To do:
Through the line with "This screenshot has height=768, width=923." and starting from the first line, return the records below word for word, with pictures left out.

Material for the task:

===============

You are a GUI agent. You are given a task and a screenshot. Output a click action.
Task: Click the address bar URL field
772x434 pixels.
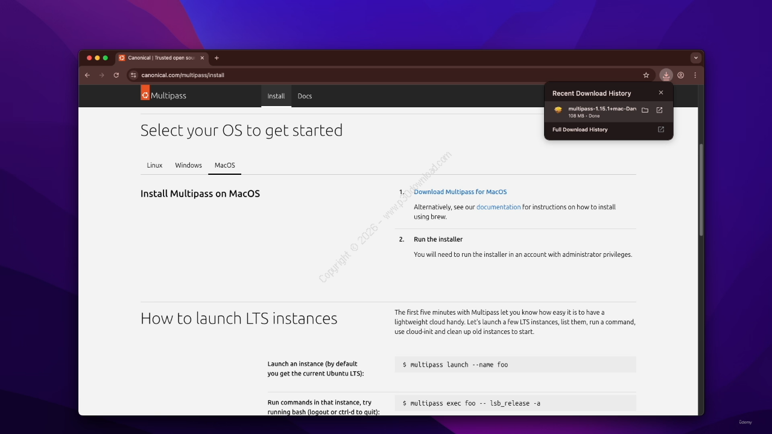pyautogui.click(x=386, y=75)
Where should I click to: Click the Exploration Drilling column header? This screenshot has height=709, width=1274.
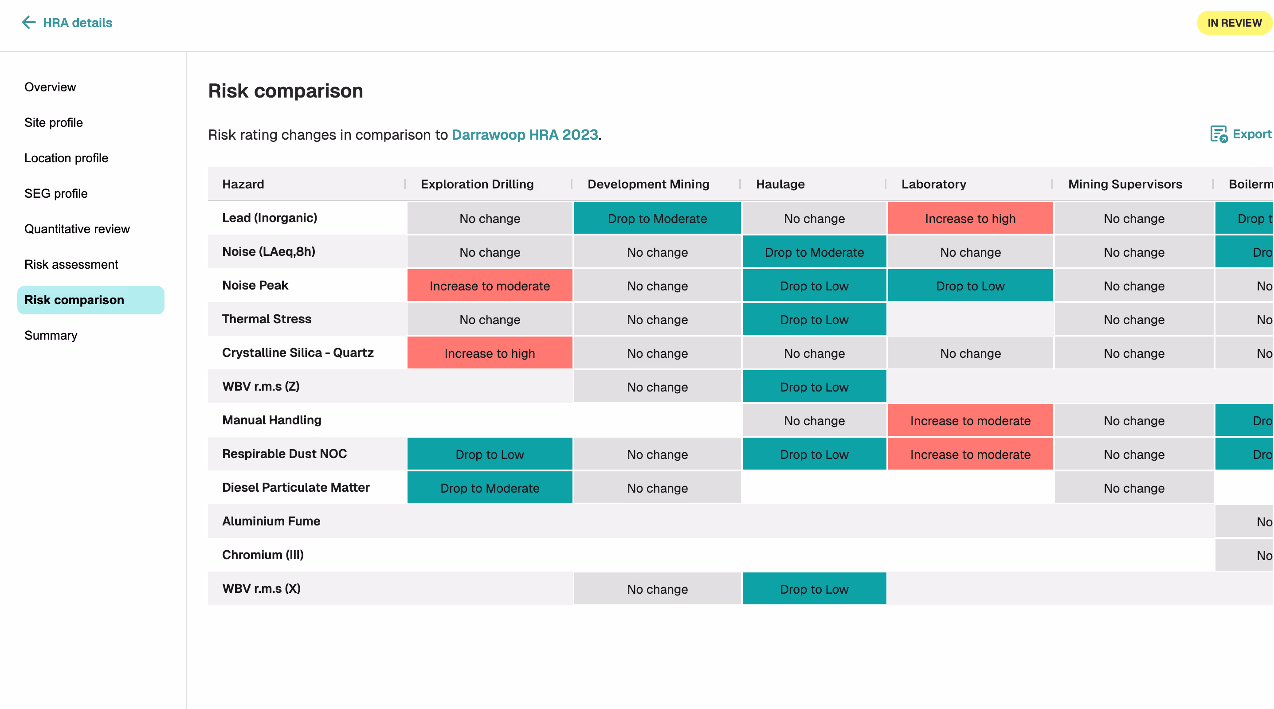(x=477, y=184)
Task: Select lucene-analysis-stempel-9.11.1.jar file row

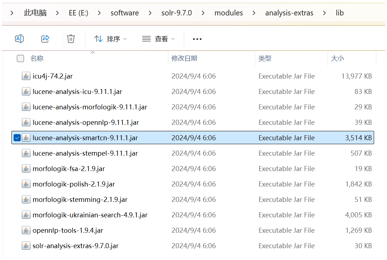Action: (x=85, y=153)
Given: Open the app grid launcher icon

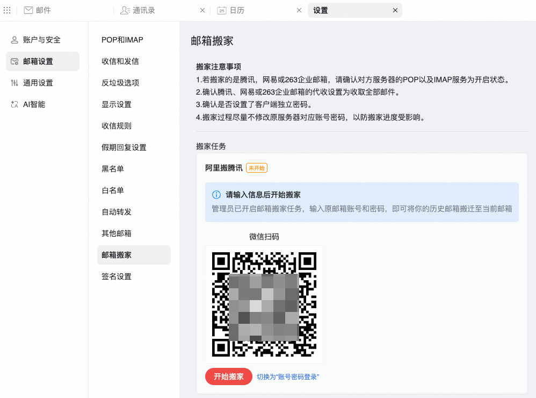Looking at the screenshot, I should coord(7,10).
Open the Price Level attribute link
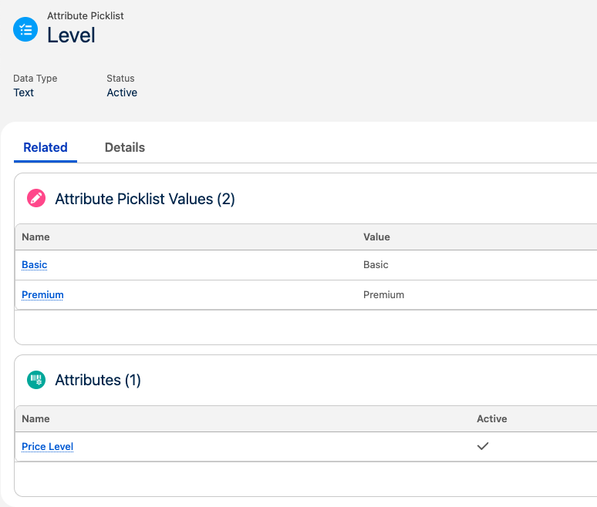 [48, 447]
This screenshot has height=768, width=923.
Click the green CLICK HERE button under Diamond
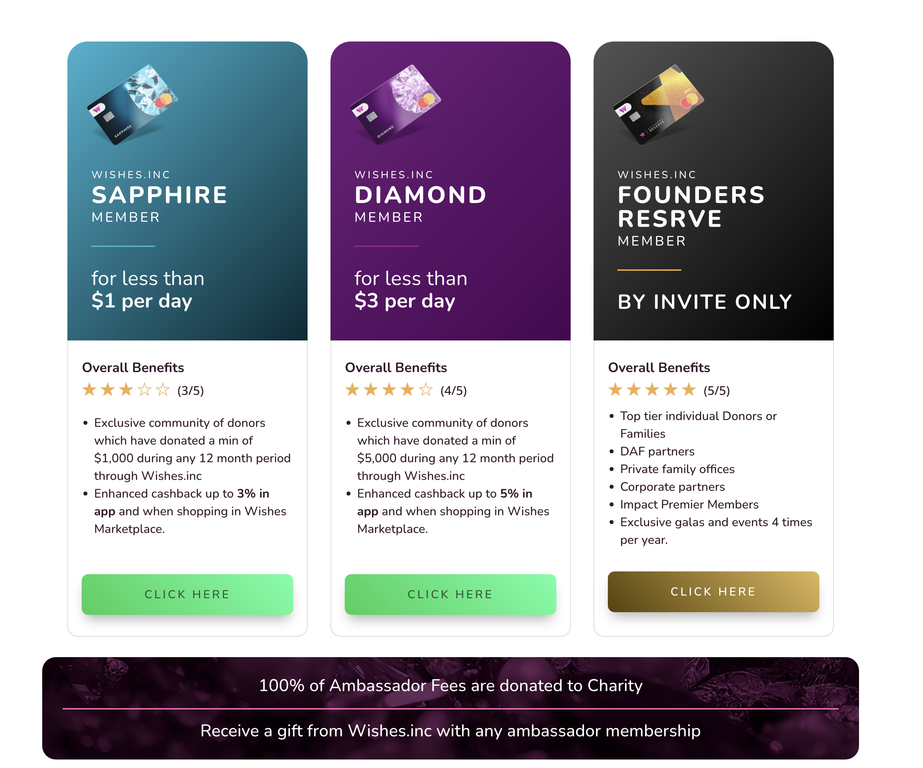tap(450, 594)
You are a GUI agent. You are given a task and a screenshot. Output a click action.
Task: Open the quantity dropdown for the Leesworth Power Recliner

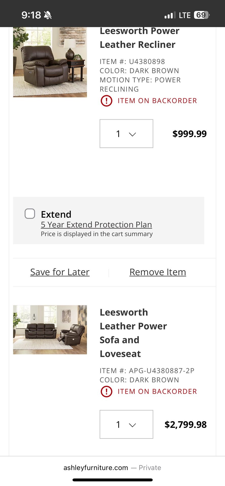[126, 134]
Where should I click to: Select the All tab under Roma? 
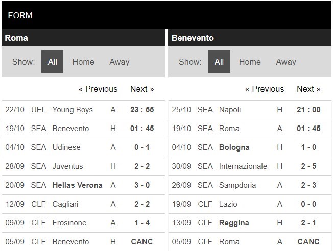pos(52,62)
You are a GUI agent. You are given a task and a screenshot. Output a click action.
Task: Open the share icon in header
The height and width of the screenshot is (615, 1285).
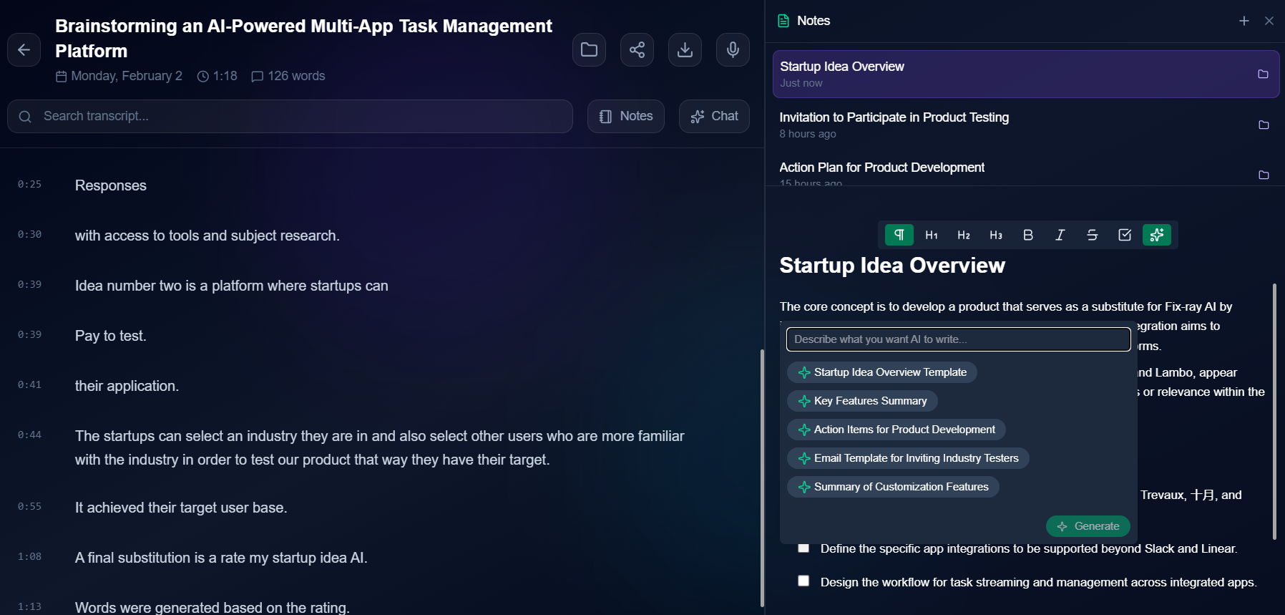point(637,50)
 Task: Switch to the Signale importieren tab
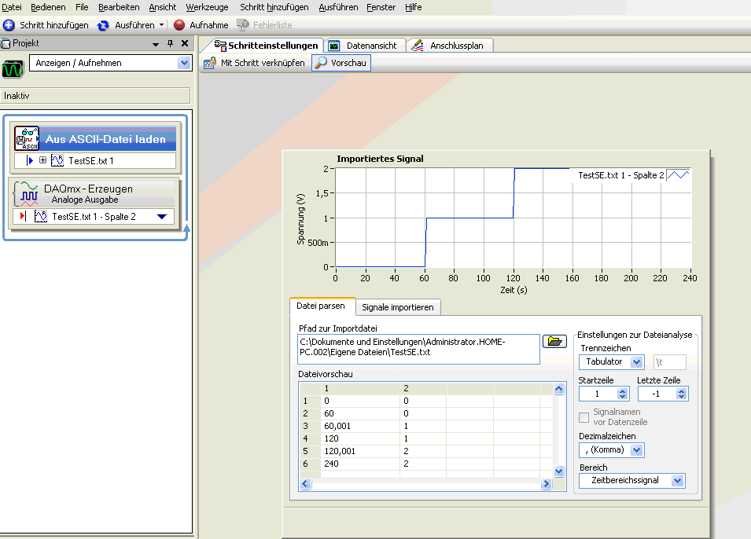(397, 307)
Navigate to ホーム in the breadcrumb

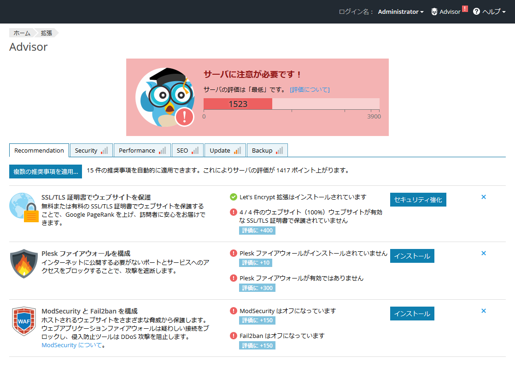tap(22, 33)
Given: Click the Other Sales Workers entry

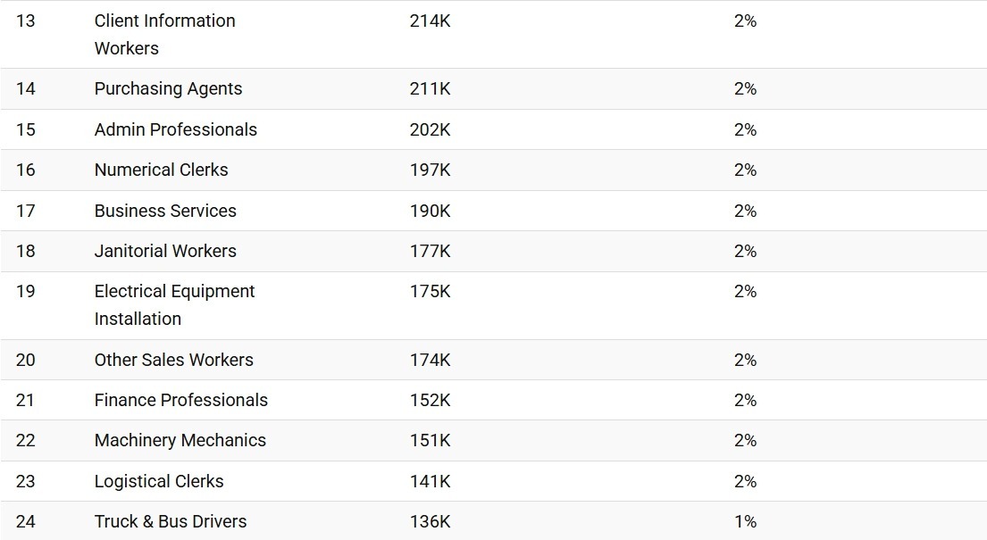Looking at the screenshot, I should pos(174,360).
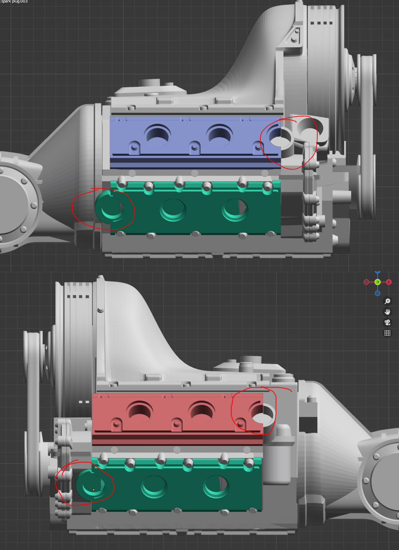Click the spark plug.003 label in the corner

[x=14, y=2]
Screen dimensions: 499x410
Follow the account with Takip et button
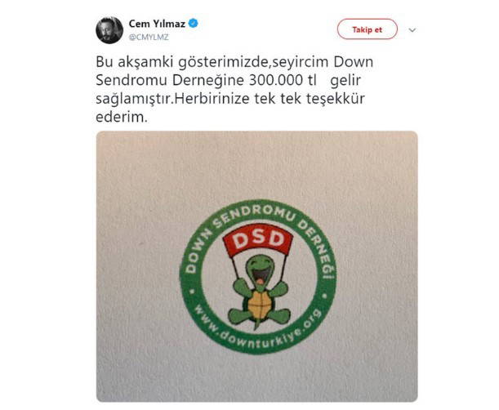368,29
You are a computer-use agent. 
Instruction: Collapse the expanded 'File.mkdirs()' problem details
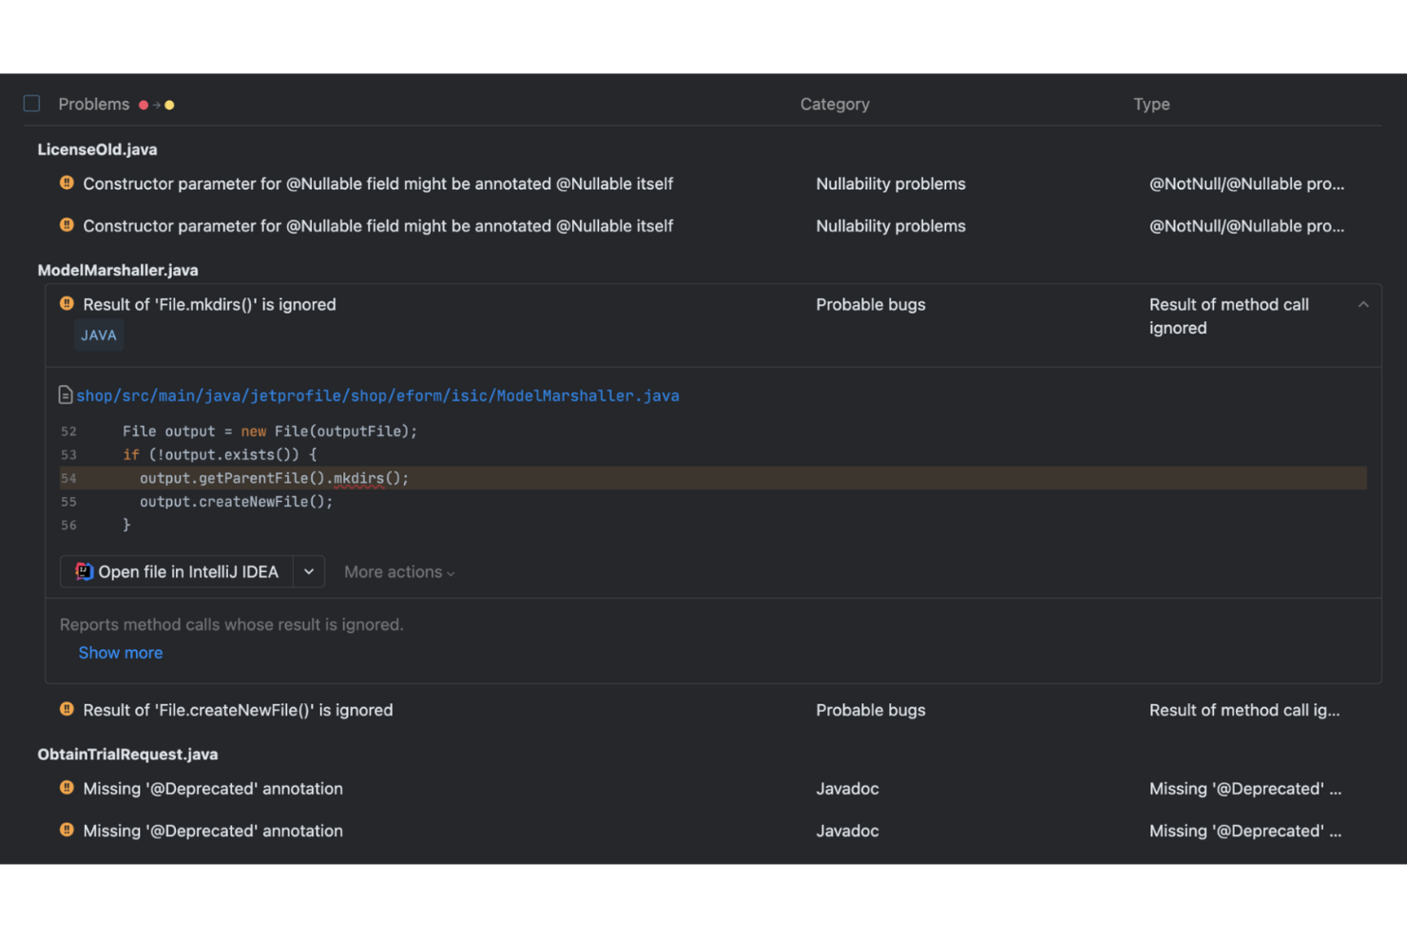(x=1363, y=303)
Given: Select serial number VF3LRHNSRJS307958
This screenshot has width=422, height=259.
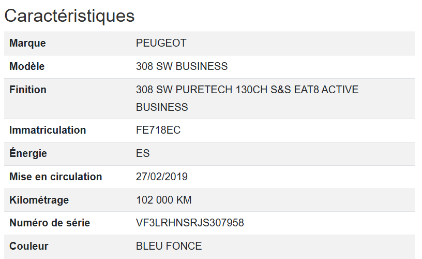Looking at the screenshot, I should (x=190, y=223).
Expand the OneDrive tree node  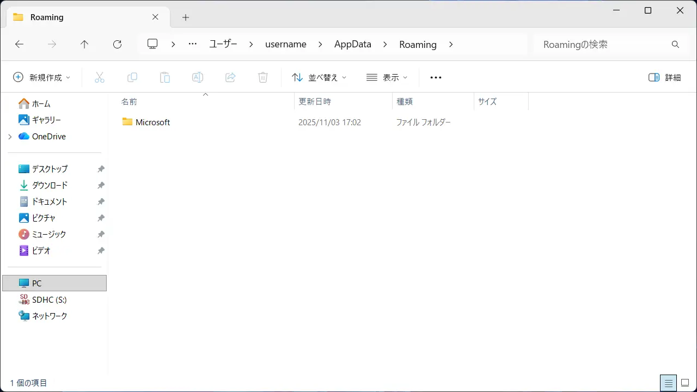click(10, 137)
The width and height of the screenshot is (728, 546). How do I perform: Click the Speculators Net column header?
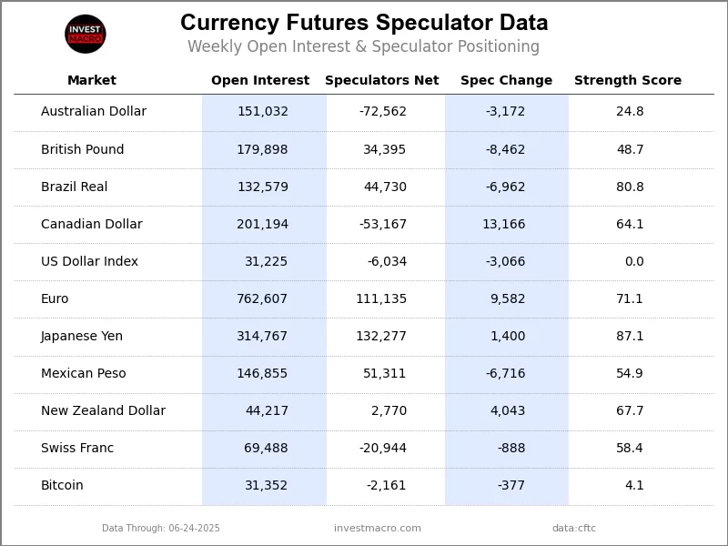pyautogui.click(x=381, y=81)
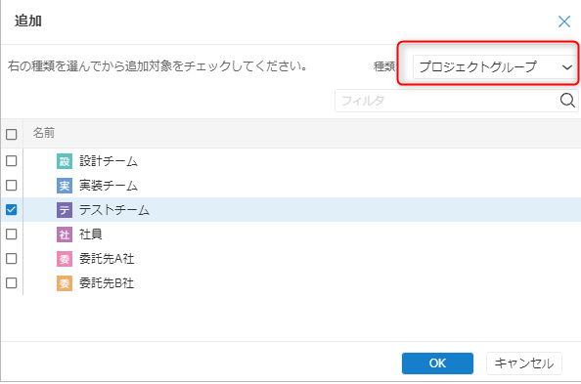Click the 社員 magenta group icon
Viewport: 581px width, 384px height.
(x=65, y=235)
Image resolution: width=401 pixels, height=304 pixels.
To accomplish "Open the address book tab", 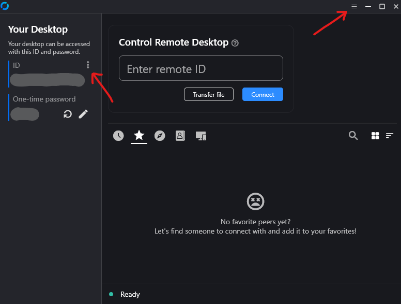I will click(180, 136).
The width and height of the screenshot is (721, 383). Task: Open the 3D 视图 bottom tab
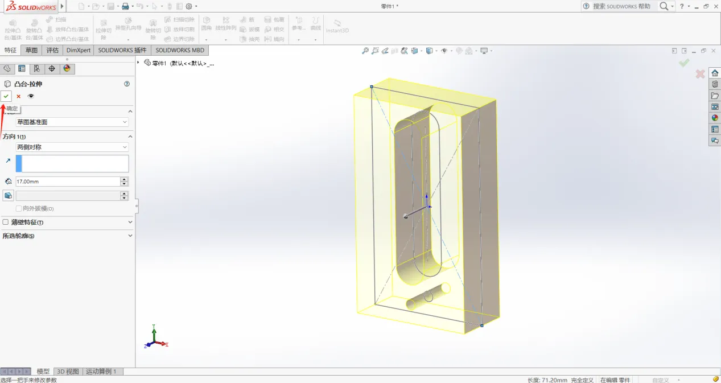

===============

Your solution:
You are a GUI agent. You are given a task and a screenshot. Output a click action.
Task: Click the address bar URL field
772x434 pixels.
pyautogui.click(x=386, y=75)
Where should I click to: Click the Exploration Drilling column header? This screenshot has height=709, width=1274.
(x=477, y=184)
Task: Select lucene-analysis-stempel-9.11.1.jar file row

Action: (x=85, y=153)
Given: Open the app grid launcher icon

Looking at the screenshot, I should coord(7,10).
Open the Price Level attribute link
 [48, 447]
This screenshot has height=768, width=923.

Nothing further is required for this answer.